▸ Instructions to follow:
Please reproduce each of the lines below verbatim.

Stored records:
*** Block opens ***

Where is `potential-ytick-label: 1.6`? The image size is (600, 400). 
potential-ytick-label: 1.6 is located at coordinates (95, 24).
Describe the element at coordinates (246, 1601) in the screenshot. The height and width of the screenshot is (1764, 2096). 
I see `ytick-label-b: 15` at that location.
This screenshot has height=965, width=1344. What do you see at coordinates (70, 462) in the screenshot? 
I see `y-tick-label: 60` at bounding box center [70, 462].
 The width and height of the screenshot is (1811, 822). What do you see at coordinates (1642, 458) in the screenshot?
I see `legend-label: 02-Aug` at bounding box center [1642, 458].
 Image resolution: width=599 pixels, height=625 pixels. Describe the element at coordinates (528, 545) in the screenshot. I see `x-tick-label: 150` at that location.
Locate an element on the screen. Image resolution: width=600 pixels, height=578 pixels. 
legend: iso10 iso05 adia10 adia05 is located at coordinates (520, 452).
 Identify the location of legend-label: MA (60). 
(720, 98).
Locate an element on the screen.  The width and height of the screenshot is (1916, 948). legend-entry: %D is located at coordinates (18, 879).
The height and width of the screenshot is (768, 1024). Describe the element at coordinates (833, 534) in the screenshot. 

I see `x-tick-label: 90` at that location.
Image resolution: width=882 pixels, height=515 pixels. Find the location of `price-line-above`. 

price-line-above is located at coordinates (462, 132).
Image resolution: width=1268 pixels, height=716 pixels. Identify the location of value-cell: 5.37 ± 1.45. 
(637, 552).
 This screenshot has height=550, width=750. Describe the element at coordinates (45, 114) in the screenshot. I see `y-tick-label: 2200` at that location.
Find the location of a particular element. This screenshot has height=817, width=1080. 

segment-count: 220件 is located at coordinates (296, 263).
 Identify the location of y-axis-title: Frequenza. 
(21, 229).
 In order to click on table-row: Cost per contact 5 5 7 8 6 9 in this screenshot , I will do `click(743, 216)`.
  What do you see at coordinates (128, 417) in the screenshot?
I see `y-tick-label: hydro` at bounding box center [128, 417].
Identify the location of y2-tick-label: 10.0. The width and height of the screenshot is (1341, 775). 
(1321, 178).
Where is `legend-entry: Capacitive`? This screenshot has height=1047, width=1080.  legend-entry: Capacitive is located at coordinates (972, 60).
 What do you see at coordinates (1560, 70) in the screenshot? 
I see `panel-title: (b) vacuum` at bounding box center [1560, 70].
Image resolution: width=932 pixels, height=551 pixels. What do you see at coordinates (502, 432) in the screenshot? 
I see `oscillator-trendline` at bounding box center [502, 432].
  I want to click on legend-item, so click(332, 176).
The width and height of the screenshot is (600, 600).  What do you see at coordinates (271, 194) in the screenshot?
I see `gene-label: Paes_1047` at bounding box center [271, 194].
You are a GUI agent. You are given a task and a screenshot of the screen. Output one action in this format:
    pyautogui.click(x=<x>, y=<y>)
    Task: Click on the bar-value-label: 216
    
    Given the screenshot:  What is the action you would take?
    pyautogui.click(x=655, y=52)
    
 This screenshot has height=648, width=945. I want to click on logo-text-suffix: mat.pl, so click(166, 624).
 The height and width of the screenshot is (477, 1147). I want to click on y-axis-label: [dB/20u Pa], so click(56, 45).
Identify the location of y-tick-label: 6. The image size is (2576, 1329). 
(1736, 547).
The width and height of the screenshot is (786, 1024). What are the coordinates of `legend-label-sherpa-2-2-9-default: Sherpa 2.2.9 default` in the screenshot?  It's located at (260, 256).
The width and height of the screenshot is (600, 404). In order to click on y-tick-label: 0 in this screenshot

*** Block closes ***

▸ Worked solution:
Where is `potential-ytick-label: 1.6`? The image size is (600, 400). 
potential-ytick-label: 1.6 is located at coordinates (95, 24).
Describe the element at coordinates (246, 1601) in the screenshot. The height and width of the screenshot is (1764, 2096). 
I see `ytick-label-b: 15` at that location.
This screenshot has height=965, width=1344. What do you see at coordinates (70, 462) in the screenshot? 
I see `y-tick-label: 60` at bounding box center [70, 462].
 The width and height of the screenshot is (1811, 822). What do you see at coordinates (1642, 458) in the screenshot?
I see `legend-label: 02-Aug` at bounding box center [1642, 458].
 Image resolution: width=599 pixels, height=625 pixels. Describe the element at coordinates (528, 545) in the screenshot. I see `x-tick-label: 150` at that location.
Locate an element on the screen. Image resolution: width=600 pixels, height=578 pixels. 
legend: iso10 iso05 adia10 adia05 is located at coordinates (520, 452).
 Identify the location of legend-label: MA (60). 
(720, 98).
Locate an element on the screen.  The width and height of the screenshot is (1916, 948). legend-entry: %D is located at coordinates (18, 879).
The height and width of the screenshot is (768, 1024). Describe the element at coordinates (833, 534) in the screenshot. 

I see `x-tick-label: 90` at that location.
Image resolution: width=882 pixels, height=515 pixels. Find the location of `price-line-above`. 

price-line-above is located at coordinates (462, 132).
Image resolution: width=1268 pixels, height=716 pixels. Identify the location of value-cell: 5.37 ± 1.45. 
(637, 552).
 This screenshot has height=550, width=750. Describe the element at coordinates (45, 114) in the screenshot. I see `y-tick-label: 2200` at that location.
Find the location of a particular element. This screenshot has height=817, width=1080. 

segment-count: 220件 is located at coordinates (296, 263).
 Identify the location of y-axis-title: Frequenza. 
(21, 229).
 In order to click on table-row: Cost per contact 5 5 7 8 6 9 in this screenshot , I will do `click(743, 216)`.
  What do you see at coordinates (128, 417) in the screenshot?
I see `y-tick-label: hydro` at bounding box center [128, 417].
Identify the location of y2-tick-label: 10.0. The width and height of the screenshot is (1341, 775). 
(1321, 178).
Where is `legend-entry: Capacitive`? This screenshot has height=1047, width=1080.  legend-entry: Capacitive is located at coordinates (972, 60).
 What do you see at coordinates (1560, 70) in the screenshot? 
I see `panel-title: (b) vacuum` at bounding box center [1560, 70].
Image resolution: width=932 pixels, height=551 pixels. What do you see at coordinates (502, 432) in the screenshot? 
I see `oscillator-trendline` at bounding box center [502, 432].
  I want to click on legend-item, so click(332, 176).
The width and height of the screenshot is (600, 600).  What do you see at coordinates (271, 194) in the screenshot?
I see `gene-label: Paes_1047` at bounding box center [271, 194].
You are a GUI agent. You are given a task and a screenshot of the screen. Output one action in this format:
    pyautogui.click(x=<x>, y=<y>)
    Task: Click on the bar-value-label: 216
    
    Given the screenshot:  What is the action you would take?
    pyautogui.click(x=655, y=52)
    
 This screenshot has height=648, width=945. I want to click on logo-text-suffix: mat.pl, so click(166, 624).
 The height and width of the screenshot is (477, 1147). I want to click on y-axis-label: [dB/20u Pa], so click(56, 45).
Identify the location of y-tick-label: 6. The image size is (2576, 1329). 
(1736, 547).
The width and height of the screenshot is (786, 1024). What are the coordinates of `legend-label-sherpa-2-2-9-default: Sherpa 2.2.9 default` in the screenshot?  It's located at (260, 256).
The width and height of the screenshot is (600, 404). In order to click on y-tick-label: 0 in this screenshot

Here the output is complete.